Action item: Write out exactly the lines from the one containing "Instruction: Focus the" to the end of the material, both ends included, and nothing else. Leave pictures out.

=======

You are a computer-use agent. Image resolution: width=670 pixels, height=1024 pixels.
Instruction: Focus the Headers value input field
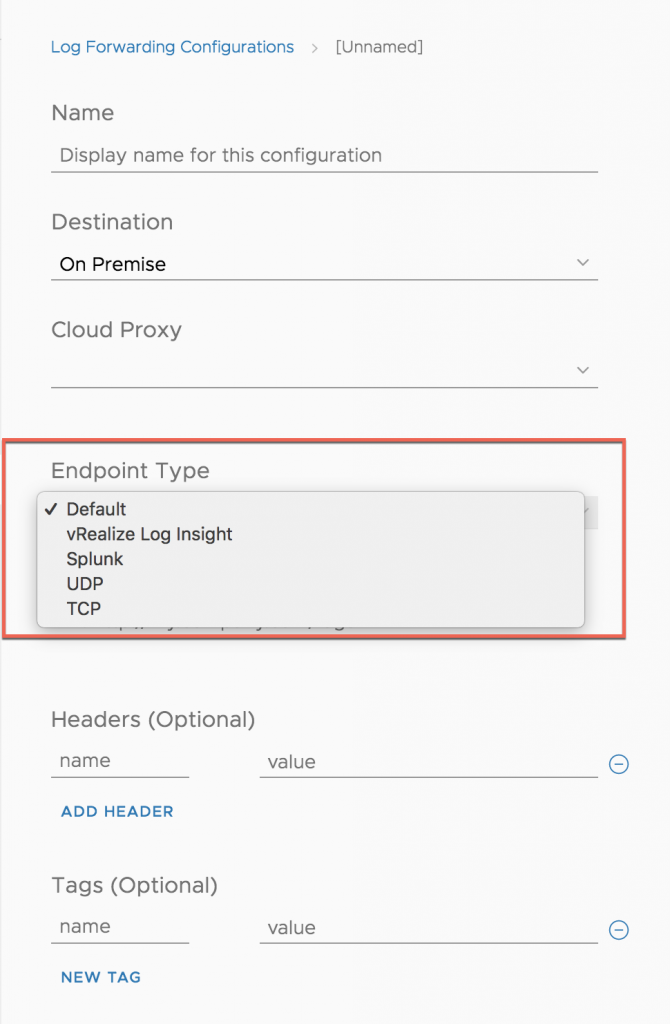[x=429, y=761]
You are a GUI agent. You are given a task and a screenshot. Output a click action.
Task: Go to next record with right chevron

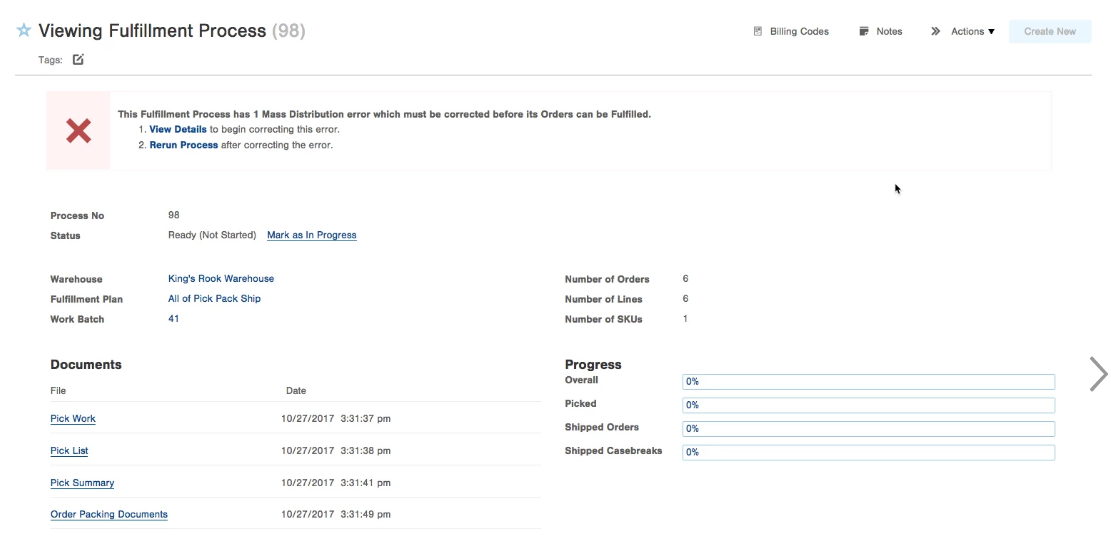tap(1098, 373)
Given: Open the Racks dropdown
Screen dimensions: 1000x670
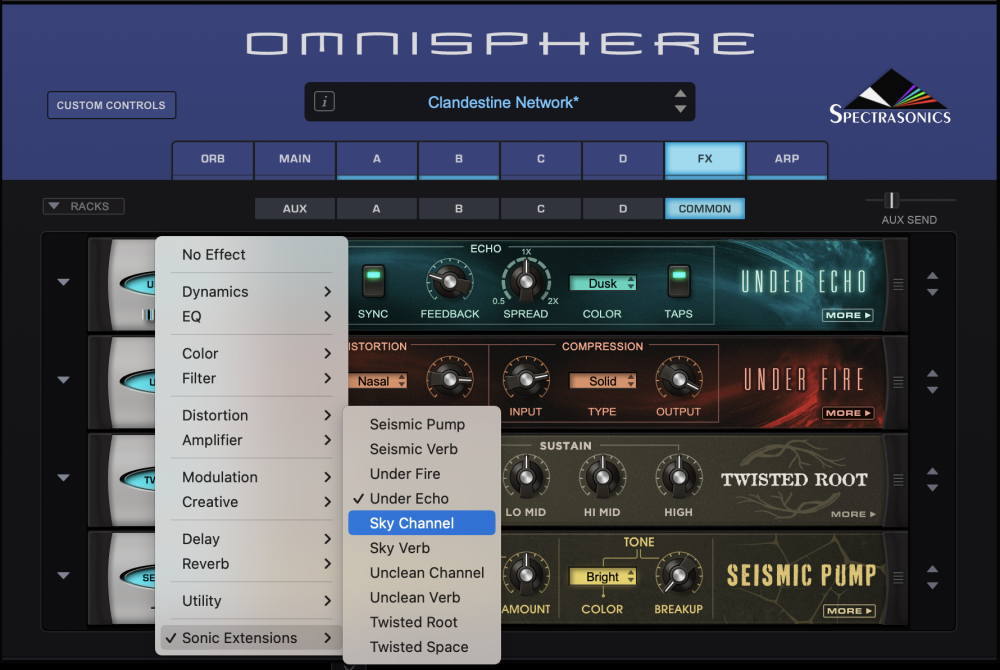Looking at the screenshot, I should tap(84, 207).
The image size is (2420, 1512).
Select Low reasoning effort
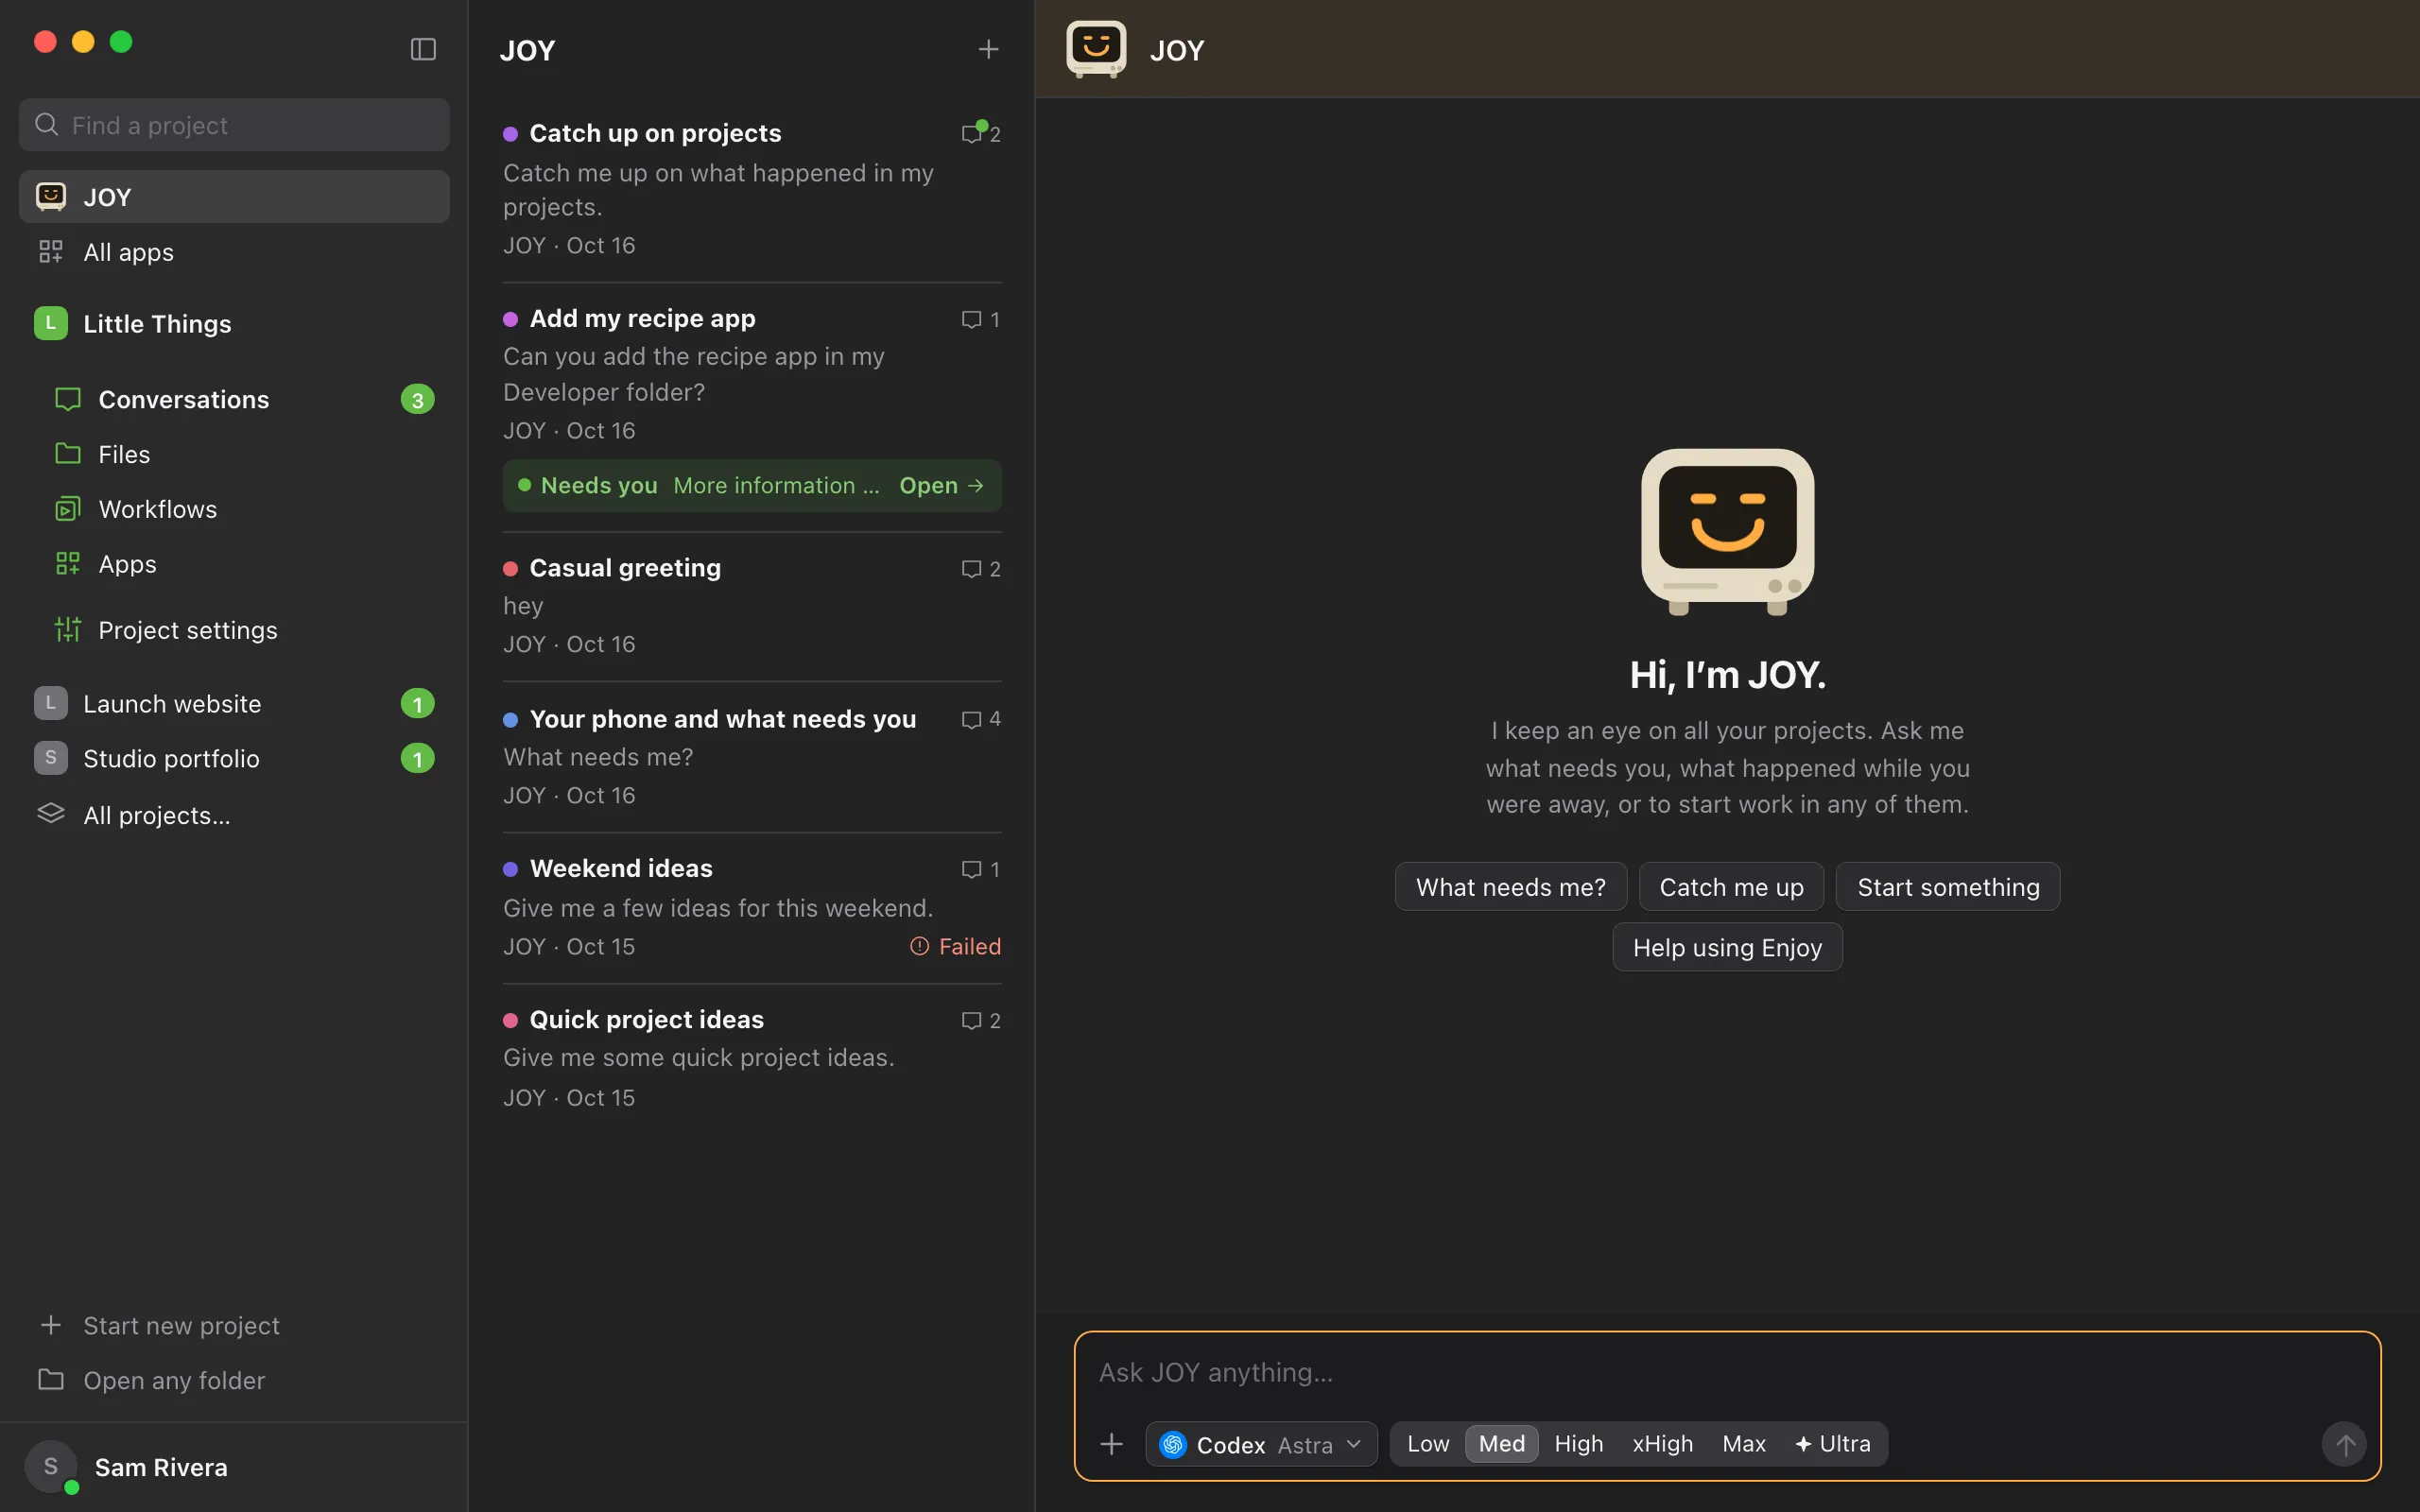point(1427,1444)
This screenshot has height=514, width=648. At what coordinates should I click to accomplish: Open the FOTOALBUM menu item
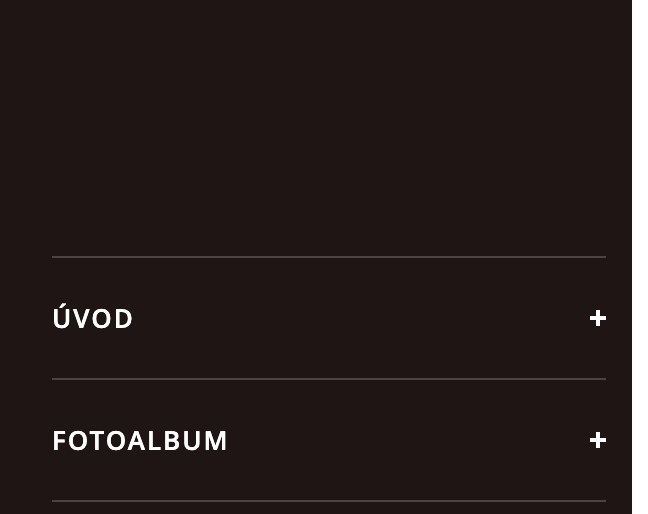click(x=140, y=441)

=======

Completed task:
Instruction: Focus the Headers value input field
[x=429, y=761]
You are a GUI agent. You are given a task and a screenshot. Output a click action.
Task: Go to next record with right chevron

tap(1098, 373)
Given: Open the Racks dropdown
Screen dimensions: 1000x670
Looking at the screenshot, I should tap(84, 207).
The image size is (2420, 1512).
Select Low reasoning effort
point(1427,1444)
This screenshot has height=514, width=648. At what coordinates should I click to accomplish: Open the FOTOALBUM menu item
click(x=140, y=441)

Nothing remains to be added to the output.